Print every line of the data word for word.
+++++
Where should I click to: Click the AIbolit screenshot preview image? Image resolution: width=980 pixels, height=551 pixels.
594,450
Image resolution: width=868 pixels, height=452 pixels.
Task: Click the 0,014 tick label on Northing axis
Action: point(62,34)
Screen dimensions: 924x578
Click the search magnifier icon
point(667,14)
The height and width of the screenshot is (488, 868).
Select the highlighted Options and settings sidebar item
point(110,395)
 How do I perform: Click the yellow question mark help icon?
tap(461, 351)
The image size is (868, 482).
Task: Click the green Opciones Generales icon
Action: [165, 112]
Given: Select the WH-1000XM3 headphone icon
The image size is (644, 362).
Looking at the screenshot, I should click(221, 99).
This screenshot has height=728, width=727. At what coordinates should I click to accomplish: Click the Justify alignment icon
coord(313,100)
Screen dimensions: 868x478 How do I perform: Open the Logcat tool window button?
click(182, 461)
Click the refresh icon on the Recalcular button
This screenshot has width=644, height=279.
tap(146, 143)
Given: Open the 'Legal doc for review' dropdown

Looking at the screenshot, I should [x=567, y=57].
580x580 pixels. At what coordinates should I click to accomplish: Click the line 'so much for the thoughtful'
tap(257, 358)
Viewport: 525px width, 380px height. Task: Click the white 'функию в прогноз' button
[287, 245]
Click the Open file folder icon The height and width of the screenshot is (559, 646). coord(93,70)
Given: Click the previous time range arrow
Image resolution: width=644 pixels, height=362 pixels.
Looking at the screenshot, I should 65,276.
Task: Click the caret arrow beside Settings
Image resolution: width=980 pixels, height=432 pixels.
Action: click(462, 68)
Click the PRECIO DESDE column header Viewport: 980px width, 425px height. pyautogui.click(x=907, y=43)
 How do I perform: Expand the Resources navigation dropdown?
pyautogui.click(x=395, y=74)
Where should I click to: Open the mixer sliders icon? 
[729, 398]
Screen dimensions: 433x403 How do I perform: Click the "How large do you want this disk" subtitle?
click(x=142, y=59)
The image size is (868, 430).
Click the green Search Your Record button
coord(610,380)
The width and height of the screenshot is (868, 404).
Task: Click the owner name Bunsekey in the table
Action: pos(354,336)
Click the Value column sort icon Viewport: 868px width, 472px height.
+++++
**RESULT OF THIS EXERCISE**
Where should I click to: Click the AIbolit screenshot preview image? Image resolution: width=980 pixels, height=551 pixels.
594,450
Image resolution: width=868 pixels, height=452 pixels.
Task: Click the 0,014 tick label on Northing axis
Action: point(62,34)
Screen dimensions: 924x578
Click the search magnifier icon
point(667,14)
The height and width of the screenshot is (488, 868).
Select the highlighted Options and settings sidebar item
point(110,395)
 How do I perform: Click the yellow question mark help icon?
tap(461, 351)
The image size is (868, 482).
Task: Click the green Opciones Generales icon
Action: [165, 112]
Given: Select the WH-1000XM3 headphone icon
The image size is (644, 362).
Looking at the screenshot, I should click(221, 99).
This screenshot has height=728, width=727. At what coordinates should I click to accomplish: Click the Justify alignment icon
coord(313,100)
Screen dimensions: 868x478 How do I perform: Open the Logcat tool window button?
click(182, 461)
Click the refresh icon on the Recalcular button
This screenshot has width=644, height=279.
tap(146, 143)
Given: Open the 'Legal doc for review' dropdown

Looking at the screenshot, I should [x=567, y=57].
580x580 pixels. At what coordinates should I click to accomplish: Click the line 'so much for the thoughtful'
tap(257, 358)
Viewport: 525px width, 380px height. Task: Click the white 'функию в прогноз' button
[287, 245]
Click the Open file folder icon The height and width of the screenshot is (559, 646). coord(93,70)
Given: Click the previous time range arrow
Image resolution: width=644 pixels, height=362 pixels.
Looking at the screenshot, I should 65,276.
Task: Click the caret arrow beside Settings
Image resolution: width=980 pixels, height=432 pixels.
Action: click(462, 68)
Click the PRECIO DESDE column header Viewport: 980px width, 425px height. pyautogui.click(x=907, y=43)
 How do I perform: Expand the Resources navigation dropdown?
pyautogui.click(x=395, y=74)
Where should I click to: Open the mixer sliders icon? 
[729, 398]
Screen dimensions: 433x403 How do I perform: Click the "How large do you want this disk" subtitle?
click(x=142, y=59)
The image size is (868, 430).
Click the green Search Your Record button
coord(610,380)
The width and height of the screenshot is (868, 404).
Task: Click the owner name Bunsekey in the table
Action: pos(354,336)
Click the Value column sort icon Viewport: 868px width, 472px height.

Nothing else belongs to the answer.